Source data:

•••••

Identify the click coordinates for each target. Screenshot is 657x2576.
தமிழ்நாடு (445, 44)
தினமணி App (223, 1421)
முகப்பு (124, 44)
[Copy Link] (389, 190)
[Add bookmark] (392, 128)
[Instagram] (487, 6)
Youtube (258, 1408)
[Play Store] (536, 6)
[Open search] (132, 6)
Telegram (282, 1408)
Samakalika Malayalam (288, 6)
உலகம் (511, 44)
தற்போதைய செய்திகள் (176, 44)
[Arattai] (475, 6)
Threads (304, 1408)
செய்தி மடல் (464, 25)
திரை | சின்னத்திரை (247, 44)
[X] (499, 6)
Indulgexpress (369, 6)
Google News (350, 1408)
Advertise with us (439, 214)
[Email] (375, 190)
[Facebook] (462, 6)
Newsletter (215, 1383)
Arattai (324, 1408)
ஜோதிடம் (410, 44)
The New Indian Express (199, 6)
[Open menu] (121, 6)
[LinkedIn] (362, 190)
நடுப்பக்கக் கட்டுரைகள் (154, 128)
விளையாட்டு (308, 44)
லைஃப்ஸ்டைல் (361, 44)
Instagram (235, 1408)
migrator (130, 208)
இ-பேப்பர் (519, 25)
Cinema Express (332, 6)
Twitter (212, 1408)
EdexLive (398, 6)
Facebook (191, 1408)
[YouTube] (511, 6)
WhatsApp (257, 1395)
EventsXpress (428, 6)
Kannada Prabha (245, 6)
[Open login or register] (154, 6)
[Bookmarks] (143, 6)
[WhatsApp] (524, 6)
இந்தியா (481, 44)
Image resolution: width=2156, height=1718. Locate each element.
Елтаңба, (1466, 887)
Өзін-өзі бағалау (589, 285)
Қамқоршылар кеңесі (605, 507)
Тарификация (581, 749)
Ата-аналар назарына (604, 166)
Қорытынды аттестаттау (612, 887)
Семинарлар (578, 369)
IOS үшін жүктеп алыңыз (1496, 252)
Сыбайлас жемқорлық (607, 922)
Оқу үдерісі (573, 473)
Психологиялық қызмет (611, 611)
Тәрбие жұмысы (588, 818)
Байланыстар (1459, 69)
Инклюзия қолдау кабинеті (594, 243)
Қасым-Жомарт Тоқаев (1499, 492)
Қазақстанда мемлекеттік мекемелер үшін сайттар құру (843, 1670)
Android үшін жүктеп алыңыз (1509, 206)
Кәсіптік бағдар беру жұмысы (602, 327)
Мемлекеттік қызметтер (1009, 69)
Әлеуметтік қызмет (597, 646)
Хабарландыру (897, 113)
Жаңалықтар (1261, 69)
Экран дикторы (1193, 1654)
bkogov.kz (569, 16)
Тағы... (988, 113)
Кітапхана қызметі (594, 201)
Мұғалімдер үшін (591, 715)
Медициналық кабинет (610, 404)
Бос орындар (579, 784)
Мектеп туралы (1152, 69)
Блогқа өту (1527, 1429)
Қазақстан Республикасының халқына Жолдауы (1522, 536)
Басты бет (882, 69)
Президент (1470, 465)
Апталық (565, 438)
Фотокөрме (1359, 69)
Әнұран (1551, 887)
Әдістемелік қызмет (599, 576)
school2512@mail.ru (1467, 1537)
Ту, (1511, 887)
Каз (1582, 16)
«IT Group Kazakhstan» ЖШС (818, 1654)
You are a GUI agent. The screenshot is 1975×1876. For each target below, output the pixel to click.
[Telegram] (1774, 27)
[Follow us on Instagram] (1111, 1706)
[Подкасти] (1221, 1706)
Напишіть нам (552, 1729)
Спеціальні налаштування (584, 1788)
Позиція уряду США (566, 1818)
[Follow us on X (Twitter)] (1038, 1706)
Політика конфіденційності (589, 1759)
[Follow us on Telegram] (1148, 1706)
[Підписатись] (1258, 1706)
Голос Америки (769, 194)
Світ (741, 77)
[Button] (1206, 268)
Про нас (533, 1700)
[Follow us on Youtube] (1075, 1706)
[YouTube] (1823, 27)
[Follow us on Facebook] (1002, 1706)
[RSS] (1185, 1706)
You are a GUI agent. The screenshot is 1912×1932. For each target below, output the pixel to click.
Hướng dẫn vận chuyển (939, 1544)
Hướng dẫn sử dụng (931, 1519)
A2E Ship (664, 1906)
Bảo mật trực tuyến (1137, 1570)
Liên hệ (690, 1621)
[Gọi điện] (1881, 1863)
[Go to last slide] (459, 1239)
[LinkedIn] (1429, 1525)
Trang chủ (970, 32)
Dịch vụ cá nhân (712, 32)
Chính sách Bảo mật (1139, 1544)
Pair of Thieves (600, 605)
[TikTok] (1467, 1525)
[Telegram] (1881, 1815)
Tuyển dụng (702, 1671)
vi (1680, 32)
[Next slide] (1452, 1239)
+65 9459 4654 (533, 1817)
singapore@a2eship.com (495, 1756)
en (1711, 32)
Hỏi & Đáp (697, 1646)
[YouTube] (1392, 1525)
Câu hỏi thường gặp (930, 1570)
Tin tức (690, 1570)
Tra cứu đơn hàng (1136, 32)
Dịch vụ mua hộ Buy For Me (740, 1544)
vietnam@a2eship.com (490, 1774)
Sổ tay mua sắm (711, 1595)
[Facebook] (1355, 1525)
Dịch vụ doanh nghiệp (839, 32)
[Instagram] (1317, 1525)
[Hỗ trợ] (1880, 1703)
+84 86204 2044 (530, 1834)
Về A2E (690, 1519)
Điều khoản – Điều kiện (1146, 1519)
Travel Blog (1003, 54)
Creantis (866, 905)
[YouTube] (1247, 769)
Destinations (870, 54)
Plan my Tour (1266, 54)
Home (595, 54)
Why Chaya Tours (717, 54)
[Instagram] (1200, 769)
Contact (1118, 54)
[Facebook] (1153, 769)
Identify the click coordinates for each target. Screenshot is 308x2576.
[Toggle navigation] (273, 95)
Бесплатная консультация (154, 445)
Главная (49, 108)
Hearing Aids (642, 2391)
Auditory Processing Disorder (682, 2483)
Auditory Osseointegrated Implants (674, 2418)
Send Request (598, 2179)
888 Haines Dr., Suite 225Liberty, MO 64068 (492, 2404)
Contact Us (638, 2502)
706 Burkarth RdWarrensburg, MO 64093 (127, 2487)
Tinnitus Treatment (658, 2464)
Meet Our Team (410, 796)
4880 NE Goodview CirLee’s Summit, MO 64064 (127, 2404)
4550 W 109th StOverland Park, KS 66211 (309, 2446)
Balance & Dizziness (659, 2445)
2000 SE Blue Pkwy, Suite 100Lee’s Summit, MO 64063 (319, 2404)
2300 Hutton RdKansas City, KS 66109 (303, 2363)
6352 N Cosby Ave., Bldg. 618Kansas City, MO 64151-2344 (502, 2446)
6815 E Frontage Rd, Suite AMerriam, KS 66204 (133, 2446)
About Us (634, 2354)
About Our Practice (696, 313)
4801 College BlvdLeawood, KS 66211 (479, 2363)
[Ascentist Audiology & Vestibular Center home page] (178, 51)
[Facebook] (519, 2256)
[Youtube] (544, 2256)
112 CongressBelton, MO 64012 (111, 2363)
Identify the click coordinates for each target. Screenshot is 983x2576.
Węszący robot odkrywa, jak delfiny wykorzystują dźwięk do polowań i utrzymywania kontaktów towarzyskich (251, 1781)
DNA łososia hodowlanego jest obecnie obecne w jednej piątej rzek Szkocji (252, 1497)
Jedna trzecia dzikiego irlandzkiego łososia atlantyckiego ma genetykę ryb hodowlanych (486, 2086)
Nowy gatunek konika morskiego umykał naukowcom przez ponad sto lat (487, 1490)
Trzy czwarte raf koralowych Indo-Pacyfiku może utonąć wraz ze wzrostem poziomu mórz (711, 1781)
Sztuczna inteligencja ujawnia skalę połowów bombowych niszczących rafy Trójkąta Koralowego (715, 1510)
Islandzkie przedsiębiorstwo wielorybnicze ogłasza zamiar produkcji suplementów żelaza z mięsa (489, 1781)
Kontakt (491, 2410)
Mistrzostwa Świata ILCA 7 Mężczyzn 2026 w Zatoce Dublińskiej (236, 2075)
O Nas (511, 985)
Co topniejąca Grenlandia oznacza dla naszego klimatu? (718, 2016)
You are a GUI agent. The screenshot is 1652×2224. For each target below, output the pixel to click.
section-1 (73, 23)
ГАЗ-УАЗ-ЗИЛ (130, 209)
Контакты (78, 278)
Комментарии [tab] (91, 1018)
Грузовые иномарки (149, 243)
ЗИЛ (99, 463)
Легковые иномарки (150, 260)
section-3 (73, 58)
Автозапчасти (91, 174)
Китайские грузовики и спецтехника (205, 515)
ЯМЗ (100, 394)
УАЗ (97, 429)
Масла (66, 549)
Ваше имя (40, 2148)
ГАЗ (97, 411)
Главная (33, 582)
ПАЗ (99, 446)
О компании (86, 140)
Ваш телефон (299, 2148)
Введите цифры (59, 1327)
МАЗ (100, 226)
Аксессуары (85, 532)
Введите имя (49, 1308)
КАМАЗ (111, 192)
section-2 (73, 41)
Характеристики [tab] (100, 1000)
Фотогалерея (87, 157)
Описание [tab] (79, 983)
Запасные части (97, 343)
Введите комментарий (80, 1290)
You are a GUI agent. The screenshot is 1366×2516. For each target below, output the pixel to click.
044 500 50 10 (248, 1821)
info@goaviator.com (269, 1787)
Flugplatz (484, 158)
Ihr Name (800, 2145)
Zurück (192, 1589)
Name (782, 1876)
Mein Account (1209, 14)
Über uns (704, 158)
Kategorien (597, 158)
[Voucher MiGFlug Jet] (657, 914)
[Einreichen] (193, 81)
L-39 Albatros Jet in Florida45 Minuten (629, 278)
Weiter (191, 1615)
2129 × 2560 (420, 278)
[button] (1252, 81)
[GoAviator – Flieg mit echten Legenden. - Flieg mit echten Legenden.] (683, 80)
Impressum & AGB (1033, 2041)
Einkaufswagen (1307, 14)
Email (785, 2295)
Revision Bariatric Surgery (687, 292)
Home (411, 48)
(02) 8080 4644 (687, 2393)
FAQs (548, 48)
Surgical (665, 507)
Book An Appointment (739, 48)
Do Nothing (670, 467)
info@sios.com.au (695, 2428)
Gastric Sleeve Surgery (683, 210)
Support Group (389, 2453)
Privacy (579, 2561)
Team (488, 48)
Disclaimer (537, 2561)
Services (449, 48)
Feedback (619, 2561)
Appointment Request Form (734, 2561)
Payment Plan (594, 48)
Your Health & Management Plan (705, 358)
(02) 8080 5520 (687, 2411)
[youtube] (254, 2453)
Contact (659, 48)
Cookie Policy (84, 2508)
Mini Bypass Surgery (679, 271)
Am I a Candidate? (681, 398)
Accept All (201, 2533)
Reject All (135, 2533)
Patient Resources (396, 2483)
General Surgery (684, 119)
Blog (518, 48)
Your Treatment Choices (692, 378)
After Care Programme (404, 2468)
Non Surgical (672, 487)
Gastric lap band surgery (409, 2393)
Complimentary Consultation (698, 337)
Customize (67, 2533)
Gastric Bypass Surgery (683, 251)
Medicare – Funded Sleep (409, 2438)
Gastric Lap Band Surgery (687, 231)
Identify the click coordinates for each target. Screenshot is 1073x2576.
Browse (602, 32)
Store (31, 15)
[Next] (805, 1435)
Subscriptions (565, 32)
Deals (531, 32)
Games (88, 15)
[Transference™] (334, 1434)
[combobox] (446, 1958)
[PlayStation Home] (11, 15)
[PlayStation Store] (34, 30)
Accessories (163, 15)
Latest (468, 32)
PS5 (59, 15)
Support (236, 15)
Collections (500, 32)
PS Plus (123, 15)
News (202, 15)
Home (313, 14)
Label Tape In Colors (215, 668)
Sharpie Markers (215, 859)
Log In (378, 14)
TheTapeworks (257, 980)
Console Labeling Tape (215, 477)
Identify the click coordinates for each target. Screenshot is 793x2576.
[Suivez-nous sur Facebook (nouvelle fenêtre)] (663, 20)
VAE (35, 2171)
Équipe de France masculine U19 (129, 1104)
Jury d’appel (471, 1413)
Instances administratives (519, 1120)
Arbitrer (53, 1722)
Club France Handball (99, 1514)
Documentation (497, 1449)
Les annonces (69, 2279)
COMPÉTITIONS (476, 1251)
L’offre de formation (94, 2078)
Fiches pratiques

•••••

#### Assignment
Could you return exactly the lines above from the line with "Әдістемелік қызмет (599, 576)" to the line with "[Подкасти] (1221, 1706)", both included, and nothing else?

#### Response
Әдістемелік қызмет (599, 576)
school2512@mail.ru (1467, 1537)
Ту, (1511, 887)
Каз (1582, 16)
«IT Group Kazakhstan» ЖШС (818, 1654)
You are a GUI agent. The screenshot is 1975×1876. For each target below, output the pixel to click.
[Telegram] (1774, 27)
[Follow us on Instagram] (1111, 1706)
[Подкасти] (1221, 1706)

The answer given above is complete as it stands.